Lately with Thanksgiving coming and going, I have started to think about how thankful I really am. And although we are still dealing with IF, I have realized that even though we have one bad situation that I should be thankful for all the other things in my life. I am thankful that I have one of the most loving and caring husbands in the world. He is my rock, my love, my everything. I am thankful that even though I don't have a child, I still have my fur baby....he is so much like a child to me that I cannot even begin to explain it without sounding like a complete idiot. I am thankful that I have a roof over my head, heat to keep me warm, and food to keep me and my little family nourished. I am thankful for my whole family....thankful that I have so many cousins and aunts and uncles who are so loving and caring. I am thankful that my Grandparents are healthy and happy. I am thankful for friendship.....I have met so many wonderful people through a common bond, I can never begin to explain how much their friendships mean to me...they are always there through the good and the bad, and are always there with an understanding shoulder. And last but not least, I am so very thankful for my wonderful job, don't get me wrong everyone gets tired of working every now and then but I am so very thankful to be a part of this group of people.

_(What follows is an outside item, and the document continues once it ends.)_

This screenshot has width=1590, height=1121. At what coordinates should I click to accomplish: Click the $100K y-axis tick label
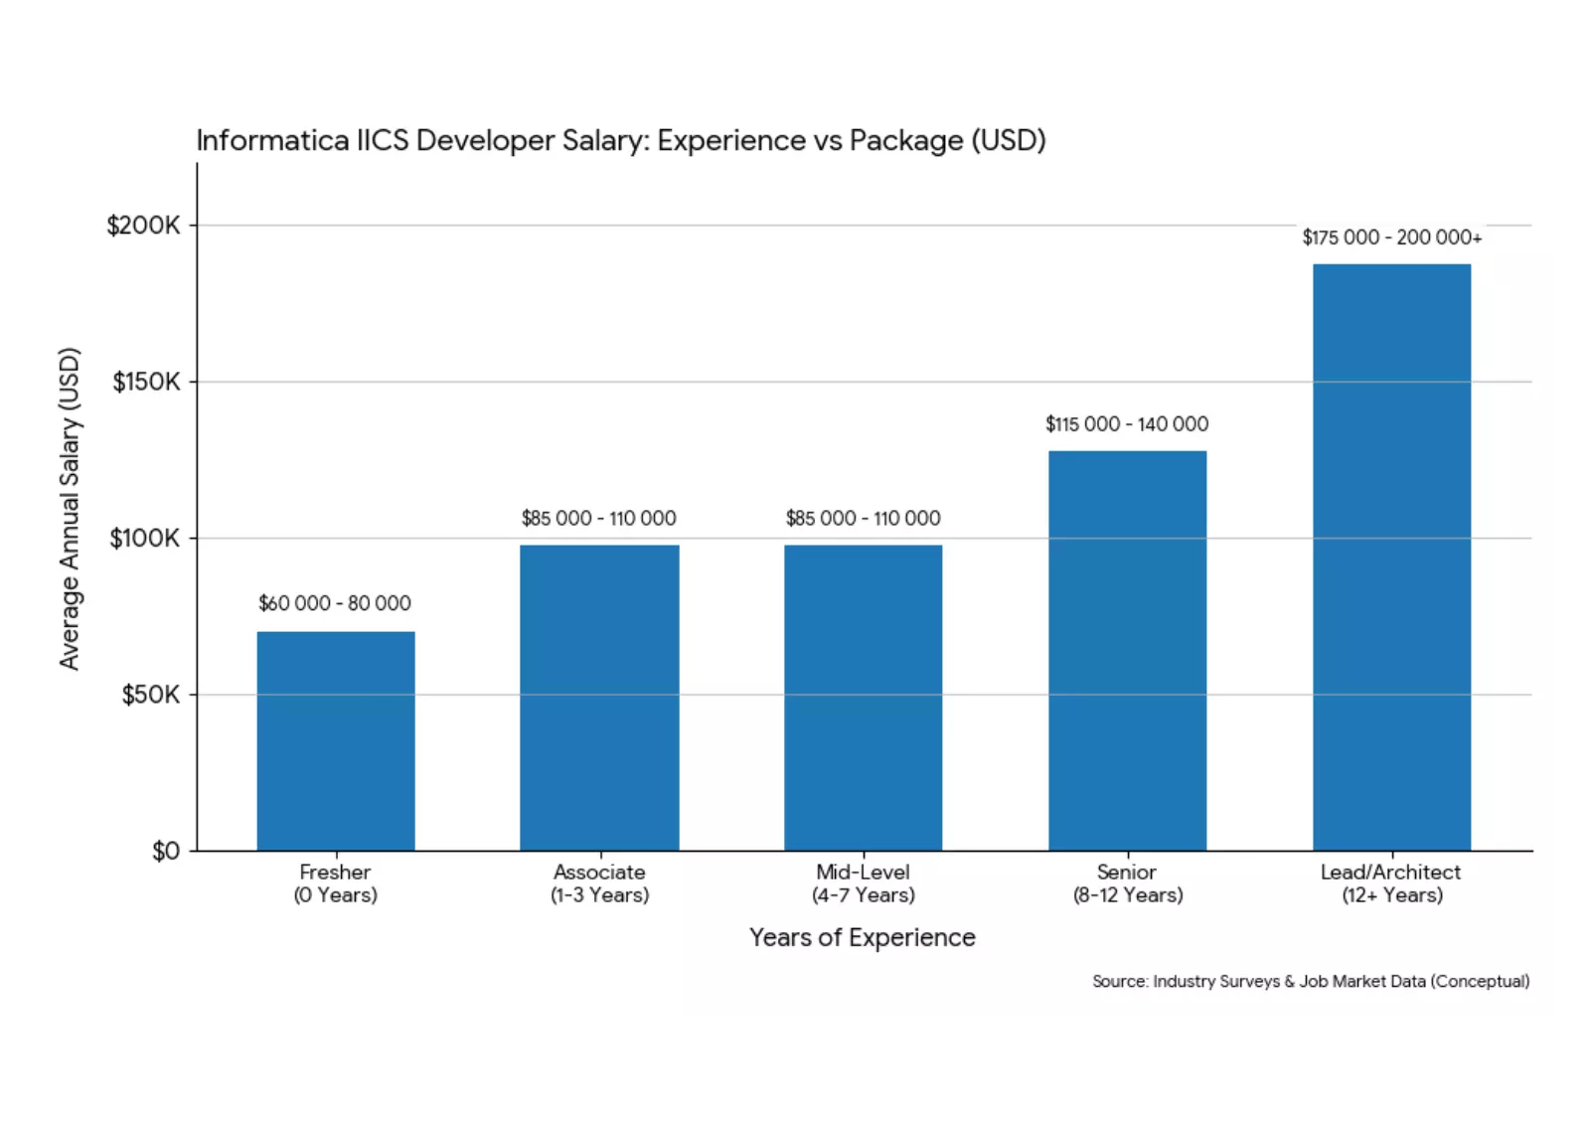click(145, 539)

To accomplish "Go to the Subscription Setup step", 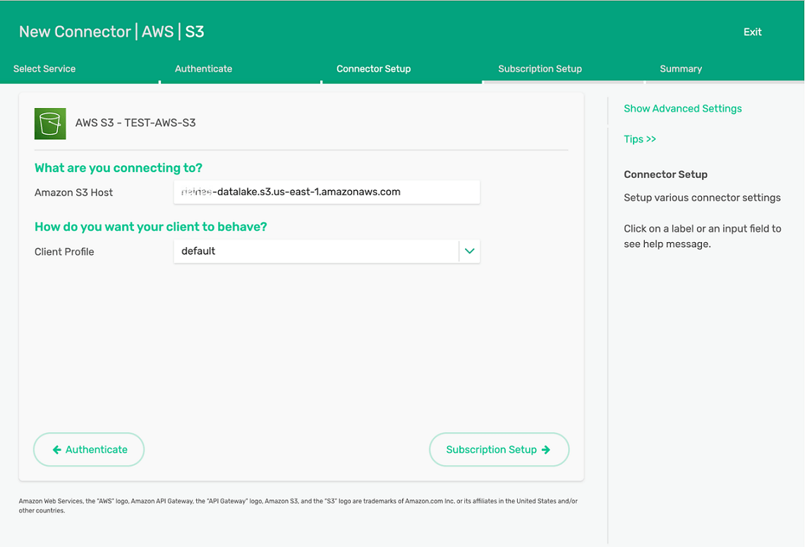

So, let's get down to the real reason I decided to write this post. I received a call tonight from a cousin of mine....she has been one of my best friends since childhood, and although we have had our ups and downs we still love each other like sisters and would do anything for each other....anyways, she tells me that her house was broken into while she and her husband were home. She heard the footsteps, looked up and saw him staring back at her....he had been in her house for a little while before either of them heard anything. To make a long story short, they figured out that while he was watching them he had a sledge hammer in his hand. Her husband was smart enough not to immediately attack this person and instead just tried to get him out of the house and away from her. I cannot even explain to you how bad I want to run and hug her....to have someone violate your home in that way is unfathomable to me and I know how scared she must be. Tonight, God was watching over them....he was there and protected them....I don't even want to think of what could have happened if she wouldn't have seen him. I am sooooo very thankful that they are both safe and sound tonight.
So hug the ones you love a little tighter....don't forget to say I love you.....never go to bed mad.....always tell someone how you feel about them. As hard as it is for me to do sometimes, I am trying really hard to be thankful for what I have and to not be bitter about what I don't have...because lets just face it, thankful and happy over bitter and angry sounds much better doesn't it?